◆ EXERCISE BRIEF ◆
Gather every line of the listing that contains the string "Where", and note that case counts.

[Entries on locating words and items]
:::

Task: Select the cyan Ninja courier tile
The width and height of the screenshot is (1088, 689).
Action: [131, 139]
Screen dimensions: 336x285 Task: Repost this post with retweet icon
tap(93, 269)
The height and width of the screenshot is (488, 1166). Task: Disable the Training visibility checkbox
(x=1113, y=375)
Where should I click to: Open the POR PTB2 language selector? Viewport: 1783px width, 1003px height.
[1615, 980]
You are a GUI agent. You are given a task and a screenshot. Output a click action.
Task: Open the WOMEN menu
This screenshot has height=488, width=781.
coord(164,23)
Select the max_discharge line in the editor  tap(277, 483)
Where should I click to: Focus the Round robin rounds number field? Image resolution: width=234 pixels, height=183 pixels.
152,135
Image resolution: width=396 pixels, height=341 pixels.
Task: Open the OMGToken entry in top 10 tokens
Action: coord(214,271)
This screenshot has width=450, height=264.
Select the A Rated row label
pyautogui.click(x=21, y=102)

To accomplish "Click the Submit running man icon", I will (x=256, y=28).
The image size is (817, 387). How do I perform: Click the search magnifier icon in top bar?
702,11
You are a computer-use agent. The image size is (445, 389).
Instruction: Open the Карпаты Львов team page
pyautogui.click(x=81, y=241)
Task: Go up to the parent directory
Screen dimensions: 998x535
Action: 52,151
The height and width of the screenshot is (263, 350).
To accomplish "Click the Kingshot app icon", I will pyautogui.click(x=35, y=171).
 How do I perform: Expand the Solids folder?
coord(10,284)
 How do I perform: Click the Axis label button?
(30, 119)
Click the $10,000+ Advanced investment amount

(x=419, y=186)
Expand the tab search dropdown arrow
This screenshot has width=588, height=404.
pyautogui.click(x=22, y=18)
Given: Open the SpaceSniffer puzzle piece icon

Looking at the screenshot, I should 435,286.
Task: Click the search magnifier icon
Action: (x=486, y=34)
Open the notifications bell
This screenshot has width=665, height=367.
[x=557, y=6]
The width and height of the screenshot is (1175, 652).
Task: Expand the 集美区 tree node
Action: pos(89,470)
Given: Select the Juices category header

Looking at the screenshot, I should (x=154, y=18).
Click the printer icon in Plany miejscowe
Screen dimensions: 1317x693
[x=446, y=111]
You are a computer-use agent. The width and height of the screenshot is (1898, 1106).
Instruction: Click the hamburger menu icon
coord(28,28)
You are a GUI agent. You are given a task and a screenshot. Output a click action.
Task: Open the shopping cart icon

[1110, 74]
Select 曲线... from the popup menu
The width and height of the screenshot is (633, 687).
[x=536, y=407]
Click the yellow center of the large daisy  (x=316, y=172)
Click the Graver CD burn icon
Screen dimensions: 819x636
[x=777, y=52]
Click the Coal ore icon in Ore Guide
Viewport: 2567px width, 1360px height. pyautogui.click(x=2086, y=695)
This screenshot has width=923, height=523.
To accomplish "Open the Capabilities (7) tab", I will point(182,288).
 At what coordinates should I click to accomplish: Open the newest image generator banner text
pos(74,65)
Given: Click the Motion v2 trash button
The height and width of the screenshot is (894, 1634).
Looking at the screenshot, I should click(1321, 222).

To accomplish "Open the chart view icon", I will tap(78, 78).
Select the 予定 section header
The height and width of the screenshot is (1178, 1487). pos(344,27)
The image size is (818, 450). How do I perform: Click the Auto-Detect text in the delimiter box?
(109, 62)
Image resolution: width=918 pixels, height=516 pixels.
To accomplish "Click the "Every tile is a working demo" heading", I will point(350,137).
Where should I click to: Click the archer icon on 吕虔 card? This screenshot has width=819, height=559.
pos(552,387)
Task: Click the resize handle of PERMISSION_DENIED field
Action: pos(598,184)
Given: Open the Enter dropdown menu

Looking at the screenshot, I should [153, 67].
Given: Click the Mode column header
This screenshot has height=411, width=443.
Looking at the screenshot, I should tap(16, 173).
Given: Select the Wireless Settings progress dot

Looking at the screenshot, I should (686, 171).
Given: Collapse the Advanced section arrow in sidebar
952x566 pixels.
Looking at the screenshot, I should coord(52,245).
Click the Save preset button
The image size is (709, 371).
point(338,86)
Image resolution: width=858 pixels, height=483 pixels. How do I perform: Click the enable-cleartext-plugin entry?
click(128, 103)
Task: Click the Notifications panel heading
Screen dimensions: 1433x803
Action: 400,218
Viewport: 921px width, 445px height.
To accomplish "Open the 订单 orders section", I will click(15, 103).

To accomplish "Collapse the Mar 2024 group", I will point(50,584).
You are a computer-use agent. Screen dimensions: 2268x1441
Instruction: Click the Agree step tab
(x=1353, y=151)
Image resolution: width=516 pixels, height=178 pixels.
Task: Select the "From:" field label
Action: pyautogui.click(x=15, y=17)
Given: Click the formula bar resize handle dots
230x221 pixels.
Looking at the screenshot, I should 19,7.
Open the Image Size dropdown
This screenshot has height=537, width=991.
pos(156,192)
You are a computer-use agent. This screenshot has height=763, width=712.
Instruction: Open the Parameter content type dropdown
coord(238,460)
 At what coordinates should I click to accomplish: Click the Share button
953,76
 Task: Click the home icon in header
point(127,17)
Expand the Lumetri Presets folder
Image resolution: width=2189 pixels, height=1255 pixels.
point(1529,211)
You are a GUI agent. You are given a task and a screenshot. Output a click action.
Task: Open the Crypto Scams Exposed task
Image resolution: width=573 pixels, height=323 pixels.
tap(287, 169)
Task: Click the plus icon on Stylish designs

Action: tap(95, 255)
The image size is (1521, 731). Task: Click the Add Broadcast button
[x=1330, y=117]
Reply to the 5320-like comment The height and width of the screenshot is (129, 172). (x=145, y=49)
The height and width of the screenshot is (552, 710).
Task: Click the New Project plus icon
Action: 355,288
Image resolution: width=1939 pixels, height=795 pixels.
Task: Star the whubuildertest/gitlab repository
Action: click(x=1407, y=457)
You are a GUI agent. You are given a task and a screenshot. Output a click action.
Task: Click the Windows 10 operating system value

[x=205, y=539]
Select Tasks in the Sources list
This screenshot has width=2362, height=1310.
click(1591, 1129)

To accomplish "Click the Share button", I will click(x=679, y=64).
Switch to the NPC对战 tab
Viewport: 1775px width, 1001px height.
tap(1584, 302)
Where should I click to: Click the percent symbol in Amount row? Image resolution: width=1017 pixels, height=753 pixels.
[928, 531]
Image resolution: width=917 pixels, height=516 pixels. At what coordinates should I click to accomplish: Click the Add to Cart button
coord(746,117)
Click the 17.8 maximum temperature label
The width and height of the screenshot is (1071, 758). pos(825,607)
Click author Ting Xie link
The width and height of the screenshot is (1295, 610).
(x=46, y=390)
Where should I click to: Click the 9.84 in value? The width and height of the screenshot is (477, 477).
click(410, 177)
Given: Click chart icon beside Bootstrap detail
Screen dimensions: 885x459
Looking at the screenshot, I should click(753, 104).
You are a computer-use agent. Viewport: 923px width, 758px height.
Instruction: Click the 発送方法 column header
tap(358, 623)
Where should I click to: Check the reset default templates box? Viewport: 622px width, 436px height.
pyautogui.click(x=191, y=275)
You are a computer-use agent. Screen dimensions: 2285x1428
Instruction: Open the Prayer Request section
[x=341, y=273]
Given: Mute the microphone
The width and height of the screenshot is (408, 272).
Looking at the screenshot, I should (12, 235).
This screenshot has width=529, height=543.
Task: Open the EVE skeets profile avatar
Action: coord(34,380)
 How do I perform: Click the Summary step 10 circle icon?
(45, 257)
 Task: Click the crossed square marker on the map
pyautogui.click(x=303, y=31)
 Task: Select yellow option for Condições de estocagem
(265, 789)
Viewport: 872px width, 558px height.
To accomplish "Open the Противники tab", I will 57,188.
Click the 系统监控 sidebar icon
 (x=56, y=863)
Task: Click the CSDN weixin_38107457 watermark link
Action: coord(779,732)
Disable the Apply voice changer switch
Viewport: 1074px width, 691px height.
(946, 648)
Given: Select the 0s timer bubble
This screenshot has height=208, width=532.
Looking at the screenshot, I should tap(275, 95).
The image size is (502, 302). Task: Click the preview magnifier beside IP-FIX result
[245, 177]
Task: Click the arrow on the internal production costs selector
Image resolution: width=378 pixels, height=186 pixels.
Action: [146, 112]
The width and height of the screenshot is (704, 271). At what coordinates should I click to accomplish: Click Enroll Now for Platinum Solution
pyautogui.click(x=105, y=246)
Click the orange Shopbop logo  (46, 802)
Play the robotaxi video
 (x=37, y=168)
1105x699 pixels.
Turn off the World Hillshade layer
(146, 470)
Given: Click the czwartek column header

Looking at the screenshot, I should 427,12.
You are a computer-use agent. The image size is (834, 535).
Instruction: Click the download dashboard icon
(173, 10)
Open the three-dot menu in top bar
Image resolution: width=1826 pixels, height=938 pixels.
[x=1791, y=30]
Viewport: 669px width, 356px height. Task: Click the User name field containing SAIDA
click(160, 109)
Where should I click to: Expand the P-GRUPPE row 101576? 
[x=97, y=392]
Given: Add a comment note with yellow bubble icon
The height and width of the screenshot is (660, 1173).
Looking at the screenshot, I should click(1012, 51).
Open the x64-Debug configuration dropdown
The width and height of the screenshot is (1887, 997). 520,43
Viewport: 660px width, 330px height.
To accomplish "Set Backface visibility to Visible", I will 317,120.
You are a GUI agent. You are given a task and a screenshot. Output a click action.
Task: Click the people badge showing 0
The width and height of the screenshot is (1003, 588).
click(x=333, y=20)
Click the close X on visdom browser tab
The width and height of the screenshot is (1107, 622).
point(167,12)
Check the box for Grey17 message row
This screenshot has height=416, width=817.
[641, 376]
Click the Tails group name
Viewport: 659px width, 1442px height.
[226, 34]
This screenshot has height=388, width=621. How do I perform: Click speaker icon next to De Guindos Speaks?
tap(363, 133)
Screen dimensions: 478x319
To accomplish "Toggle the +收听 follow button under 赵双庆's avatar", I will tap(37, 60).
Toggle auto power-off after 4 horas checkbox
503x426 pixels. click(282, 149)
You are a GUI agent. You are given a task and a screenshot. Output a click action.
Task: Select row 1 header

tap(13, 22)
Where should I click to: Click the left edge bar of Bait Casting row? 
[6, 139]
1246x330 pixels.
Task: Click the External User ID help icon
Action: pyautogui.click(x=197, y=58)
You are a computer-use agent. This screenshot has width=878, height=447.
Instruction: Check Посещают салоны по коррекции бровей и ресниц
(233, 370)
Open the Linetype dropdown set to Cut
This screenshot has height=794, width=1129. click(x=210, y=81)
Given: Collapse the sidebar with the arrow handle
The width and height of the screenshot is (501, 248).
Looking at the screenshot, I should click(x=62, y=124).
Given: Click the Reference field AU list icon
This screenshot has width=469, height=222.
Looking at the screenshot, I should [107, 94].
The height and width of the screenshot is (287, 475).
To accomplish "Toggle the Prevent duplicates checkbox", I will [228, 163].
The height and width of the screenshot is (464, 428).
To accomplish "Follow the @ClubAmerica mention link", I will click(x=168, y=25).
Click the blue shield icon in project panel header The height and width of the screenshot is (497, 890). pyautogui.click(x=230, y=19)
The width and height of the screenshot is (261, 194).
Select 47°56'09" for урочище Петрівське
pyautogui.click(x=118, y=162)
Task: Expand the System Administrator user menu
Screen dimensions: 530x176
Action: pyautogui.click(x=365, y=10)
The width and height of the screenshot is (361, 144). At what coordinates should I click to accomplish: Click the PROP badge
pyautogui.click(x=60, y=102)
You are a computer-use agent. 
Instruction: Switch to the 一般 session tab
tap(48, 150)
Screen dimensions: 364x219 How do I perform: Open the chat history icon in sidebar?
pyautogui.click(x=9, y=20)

:::

◆ RESPONSE TO THIS TASK ◆
Where should I click to: Open the POR PTB2 language selector? Viewport: 1783px width, 1003px height.
Where should I click to: Focus the Round robin rounds number field? Image resolution: width=234 pixels, height=183 pixels.
Where should I click to: Click the archer icon on 吕虔 card? This screenshot has width=819, height=559.
Where should I click to: Click the percent symbol in Amount row? Image resolution: width=1017 pixels, height=753 pixels.
Where should I click to: Click the 9.84 in value? The width and height of the screenshot is (477, 477).
Where should I click to: Check the reset default templates box? Viewport: 622px width, 436px height.
Where should I click to: Expand the P-GRUPPE row 101576? 
Where should I click to: Click the left edge bar of Bait Casting row? 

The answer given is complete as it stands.